The task:
All of the data is to be printed again exactly as it appears.

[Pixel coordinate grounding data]
——————————
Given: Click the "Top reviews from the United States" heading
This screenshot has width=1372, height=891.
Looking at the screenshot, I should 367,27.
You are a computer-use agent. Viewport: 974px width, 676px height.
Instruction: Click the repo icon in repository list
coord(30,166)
——————————
Exercise solution:
Given: Click the "Top reviews from the United States" heading
This screenshot has width=1372, height=891.
Looking at the screenshot, I should 367,27.
You are a computer-use agent. Viewport: 974px width, 676px height.
Instruction: Click the repo icon in repository list
coord(30,166)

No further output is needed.